Отец, сменив двух несостоявшихся кухарок, в конце концов сам попал в кабалу к молодой блудливой девице из репортеров его газеты. А к тому времени, когда Дима начал писать робкие заметки в его газету, отец почти спился: каждый вечер по дороге с работы он просил водителя остановиться у ближайшей рюмочной, покупал три стограммовых пластмассовых стаканчика водки — свою терпимую, как он говорил, дозу — и не торопясь, выпивал их на заднем сиденье машины, закусывая дешевой карамелью. Он строго блюл привычку, обретенную еще в годы «сухого закона», когда пить с его номенклатурными склонностями приходилось только тайком.
Мать же Глушкова с молодости мыслила себя в душе Асей, которую выдумал классик. И так, на всю жизнь она и осталась выдуманной женщиной. В квартире их где ни попадя валялись книги и вещи, ржавая подтекающая мойка на кухне была нагружена грязной посудой, а под ванной в многолетних сырых хламных залежах среди почерневших молочных бутылок, которые не выпускались промышленностью уже несколько лет, росли маленькие бледные грибки на тонких ножках. У матери были романтические движения; она могла забыться и тогда, не замечая сына, она словно репетировала свое общение с кем–то: жесты ее становились неторопливы и неопределенны, и губы что–то нашептывали сами собой. С сыном она разговаривала только о литературе. Он так и вырос — среди Болконских, Карамазовых и тараканьих полчищ.

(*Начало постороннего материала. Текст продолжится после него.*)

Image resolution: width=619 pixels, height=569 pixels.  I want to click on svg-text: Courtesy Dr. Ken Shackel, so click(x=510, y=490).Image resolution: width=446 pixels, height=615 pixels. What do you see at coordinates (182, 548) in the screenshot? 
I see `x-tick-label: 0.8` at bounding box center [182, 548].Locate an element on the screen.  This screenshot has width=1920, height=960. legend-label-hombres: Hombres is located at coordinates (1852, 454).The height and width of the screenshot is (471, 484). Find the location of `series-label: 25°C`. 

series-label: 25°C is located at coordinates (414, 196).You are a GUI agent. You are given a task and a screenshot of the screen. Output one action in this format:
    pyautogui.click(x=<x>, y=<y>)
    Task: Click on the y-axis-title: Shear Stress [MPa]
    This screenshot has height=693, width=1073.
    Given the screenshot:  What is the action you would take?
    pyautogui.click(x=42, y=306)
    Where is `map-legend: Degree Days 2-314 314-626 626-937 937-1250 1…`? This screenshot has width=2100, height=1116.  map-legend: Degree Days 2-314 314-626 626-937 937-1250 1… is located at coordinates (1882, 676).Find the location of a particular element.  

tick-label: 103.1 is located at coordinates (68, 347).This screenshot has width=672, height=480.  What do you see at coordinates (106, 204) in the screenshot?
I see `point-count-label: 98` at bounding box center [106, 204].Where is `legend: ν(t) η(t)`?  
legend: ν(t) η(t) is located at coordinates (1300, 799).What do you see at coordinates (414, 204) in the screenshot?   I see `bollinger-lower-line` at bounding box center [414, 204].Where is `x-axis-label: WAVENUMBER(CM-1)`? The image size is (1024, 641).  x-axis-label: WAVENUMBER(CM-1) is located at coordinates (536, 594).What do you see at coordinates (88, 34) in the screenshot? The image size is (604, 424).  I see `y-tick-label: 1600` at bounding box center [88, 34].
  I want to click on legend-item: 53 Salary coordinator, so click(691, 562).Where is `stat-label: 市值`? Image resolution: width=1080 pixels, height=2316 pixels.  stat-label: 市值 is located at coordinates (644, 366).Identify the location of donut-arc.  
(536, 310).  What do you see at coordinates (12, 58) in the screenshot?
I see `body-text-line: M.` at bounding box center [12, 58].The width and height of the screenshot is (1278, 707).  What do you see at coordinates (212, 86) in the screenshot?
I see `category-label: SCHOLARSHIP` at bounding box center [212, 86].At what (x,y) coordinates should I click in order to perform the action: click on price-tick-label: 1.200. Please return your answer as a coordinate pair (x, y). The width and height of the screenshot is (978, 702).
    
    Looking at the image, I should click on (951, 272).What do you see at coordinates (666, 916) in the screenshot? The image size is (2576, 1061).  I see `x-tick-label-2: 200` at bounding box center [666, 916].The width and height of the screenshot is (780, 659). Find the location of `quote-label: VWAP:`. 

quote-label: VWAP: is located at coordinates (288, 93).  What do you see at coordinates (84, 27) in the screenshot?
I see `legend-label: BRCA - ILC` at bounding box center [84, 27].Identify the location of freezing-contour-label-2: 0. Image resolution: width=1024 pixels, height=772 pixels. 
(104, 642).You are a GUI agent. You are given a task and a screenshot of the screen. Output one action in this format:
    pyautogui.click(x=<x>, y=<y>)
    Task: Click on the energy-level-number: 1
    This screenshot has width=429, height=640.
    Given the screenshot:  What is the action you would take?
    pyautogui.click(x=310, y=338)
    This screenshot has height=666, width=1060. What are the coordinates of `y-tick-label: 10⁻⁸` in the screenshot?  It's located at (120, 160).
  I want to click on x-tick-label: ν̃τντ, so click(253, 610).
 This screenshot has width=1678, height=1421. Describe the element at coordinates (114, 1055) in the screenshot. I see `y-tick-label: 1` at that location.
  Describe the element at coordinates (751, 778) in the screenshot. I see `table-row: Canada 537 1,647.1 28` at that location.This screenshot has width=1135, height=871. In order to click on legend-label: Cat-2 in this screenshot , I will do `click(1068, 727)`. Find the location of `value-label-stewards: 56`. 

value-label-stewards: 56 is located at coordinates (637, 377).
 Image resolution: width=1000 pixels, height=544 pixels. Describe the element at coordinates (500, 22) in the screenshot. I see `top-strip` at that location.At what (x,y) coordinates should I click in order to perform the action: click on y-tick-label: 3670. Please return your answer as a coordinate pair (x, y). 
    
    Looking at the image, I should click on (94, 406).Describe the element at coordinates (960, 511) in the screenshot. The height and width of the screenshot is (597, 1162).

И если бы не бабка его, мать отца, ведьма с ядовитым черным взглядом, которым она могла придавить любого, с ее властностью и суровостью, но и с ее притягательностью, потому что сила всегда притягательна, он, пожалуй, и сам бы влился в тягуче–размеренную жизнь, скучную, но спокойную, которая бесцветной слизью расползается по пространству и времени: институт, газетная работенка, карьерка, две–три кухарки… Он теперь думал, что именно старуха, парализованная на левую сторону, почти не слезавшая со своей провонявшей кровати, во всем и виновата. А он и не знал: ненавидеть ли ее.
В последний год, когда Глушков писал заметки в газету, отец повадился подсылать его к своей больной матери, потому что сам боялся ее чудачеств. Глушков обреченно носил к бабке сумки с провизией. Он открывал дверь выданным ему ключом и еще с порога стиснутым вдохом впускал в себя полную старческих болезненных миазмов атмосферу однокомнатной «хрущевки». Громко работал телевизор, но бабкин голос перекрывал все звуки: - Кого там несет?